(Records Opens)
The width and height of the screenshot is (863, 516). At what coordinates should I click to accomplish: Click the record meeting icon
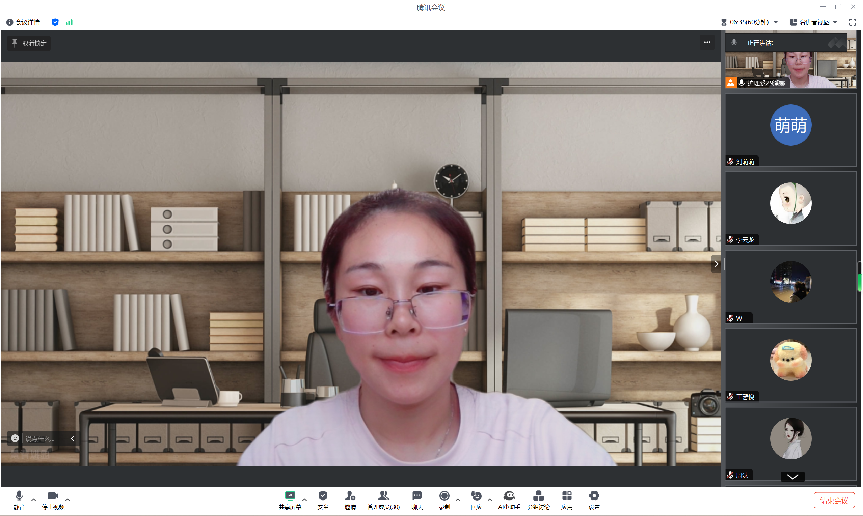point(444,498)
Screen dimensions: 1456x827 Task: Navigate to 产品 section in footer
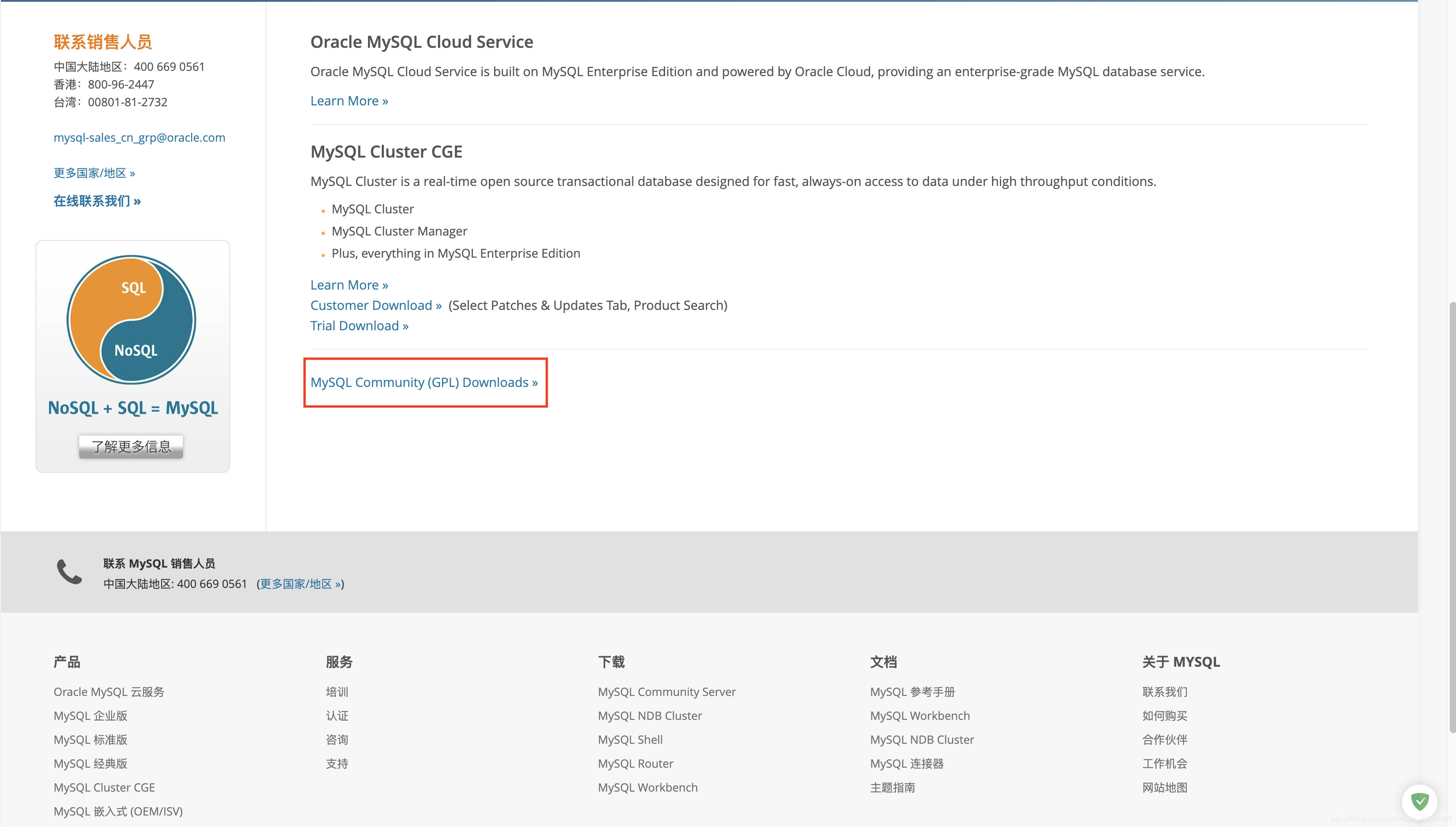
(Records Closes)
(Records Opens)
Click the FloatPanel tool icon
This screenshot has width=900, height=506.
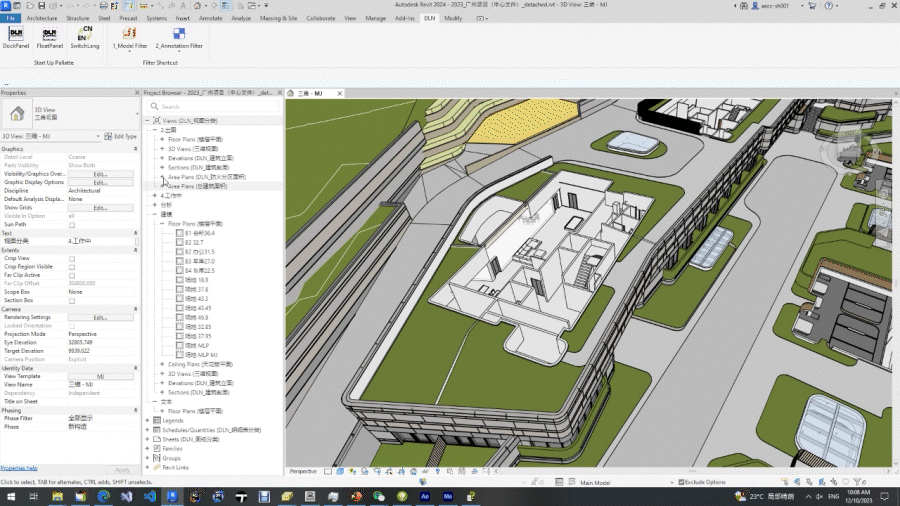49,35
(Records Closes)
Reproduce, word for word, only the lines in the records above from the line with "The width and" through the line with "Screen dimensions: 1456x827", including both ends; omit the pictures.

#### [Task output]
The width and height of the screenshot is (863, 516). At what coordinates should I click to accomplish: Click the record meeting icon
point(444,498)
Screen dimensions: 1456x827 Task: Navigate to 产品 section in footer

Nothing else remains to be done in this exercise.